The main target market for self-help books is people who have read other self-help books. Wha? Surely you read one self-help book and it, you know, helps. Nope.
Self-help books, like pretty much everything else in society, exploit your insecurities. You’re wonderful, of course, but you have a PROBLEM. And it’s a really BIG PROBLEM so you’d better do something about it. And THIS book, with its wry and amusing “that’s so true” homilies and handy 10-commandments numbered lists will solve it all.
In other words, these books will convince you that they have the answers, but will leave you unhappy — probably more unhappy than you were before — if you follow their advice.

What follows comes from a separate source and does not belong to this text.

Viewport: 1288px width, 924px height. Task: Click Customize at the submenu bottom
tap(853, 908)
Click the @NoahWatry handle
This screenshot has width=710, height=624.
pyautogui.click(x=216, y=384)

Let’s not worry about the books’ obvious reactionary right wing social agendas; the authors were just good at reading societal trends. In the age of Dubya and Johnny, nobody’s going to go broke suggesting we go back to the 1950s with women on a pedestal demanding wedding rings from men who make all the effort and of course pay for everything.
The big problem is, no real-life man can ever meet their standards. And no woman, sorry sisters, is worth that much effort. A Nobel laureate who looks like a supermodel and can suck a golf ball through 10 feet of garden hose isn’t worth it. So you have to feel sorry for the self-centred neurotics who buy these books and start acting like nobody’s good enough for them. And the desperate try-hard blokes who try even harder but will never measure up.
Want to know more? My book, Why You Should Settle for Less, will be on Oprah’s book club any day now.